[Top][All Lists]
[Date Prev][Date Next][Thread Prev][Thread Next][Date Index][Thread Index]
bug#12366: [gnu-prog-discuss] Writing unwritable files
From: |
Paolo Bonzini |
Subject: |
bug#12366: [gnu-prog-discuss] Writing unwritable files |
Date: |
Thu, 06 Sep 2012 14:12:42 +0200 |
User-agent: |
Mozilla/5.0 (X11; Linux x86_64; rv:14.0) Gecko/20120717 Thunderbird/14.0 |
[For bug-coreutils: the context here is that sed -i, just like perl -i,
breaks hard links and thus destroys the content of files with 0400
permission].
Il 06/09/2012 12:38, John Darrington ha scritto:
> That's expected of programs that break hard links.
>
> I wonder how many users who are not hackers expect it? I suspect most
> would not.
>
> Why is it not possible or not desirable to check the mode of the file
> before renaming?
Because there are valid use cases in which you _want_ to break hard links.
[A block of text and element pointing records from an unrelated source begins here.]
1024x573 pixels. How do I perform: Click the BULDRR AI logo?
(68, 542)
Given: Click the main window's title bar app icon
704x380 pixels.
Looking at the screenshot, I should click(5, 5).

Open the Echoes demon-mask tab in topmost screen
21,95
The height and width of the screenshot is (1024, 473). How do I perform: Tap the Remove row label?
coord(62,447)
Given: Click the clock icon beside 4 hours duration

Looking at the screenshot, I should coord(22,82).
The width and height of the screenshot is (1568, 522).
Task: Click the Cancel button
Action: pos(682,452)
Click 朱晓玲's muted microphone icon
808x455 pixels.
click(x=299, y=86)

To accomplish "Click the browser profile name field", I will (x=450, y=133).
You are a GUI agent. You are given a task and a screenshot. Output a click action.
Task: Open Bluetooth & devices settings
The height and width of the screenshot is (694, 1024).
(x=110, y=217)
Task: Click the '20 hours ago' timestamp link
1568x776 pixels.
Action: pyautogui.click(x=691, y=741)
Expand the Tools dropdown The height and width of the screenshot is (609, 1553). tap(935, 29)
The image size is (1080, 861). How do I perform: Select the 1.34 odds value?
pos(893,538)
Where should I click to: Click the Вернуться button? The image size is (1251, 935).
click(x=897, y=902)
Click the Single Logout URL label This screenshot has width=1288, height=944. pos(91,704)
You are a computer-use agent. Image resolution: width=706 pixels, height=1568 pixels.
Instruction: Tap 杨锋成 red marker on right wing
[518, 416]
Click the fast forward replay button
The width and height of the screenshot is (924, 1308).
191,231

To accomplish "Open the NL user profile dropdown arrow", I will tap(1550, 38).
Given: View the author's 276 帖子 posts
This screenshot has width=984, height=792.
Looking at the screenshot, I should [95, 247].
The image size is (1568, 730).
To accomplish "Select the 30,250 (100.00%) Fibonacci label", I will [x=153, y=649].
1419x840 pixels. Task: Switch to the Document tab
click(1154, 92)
Also because it would be twice as slow and require twice as much disk
space. The choices would be:
1) copy the input file to a temporary file, then write to the original
file while processing the copy; required space = input_size +
max(input_size, output_size)
2) write to a temporary file while processing the original, then copy it
over to the input; required space = output_size + max(input_size,
output_size).
3) same as (1) or (2) with memory replacing a temporary file. Goes
totally against the idea of sed as a _stream_ editor.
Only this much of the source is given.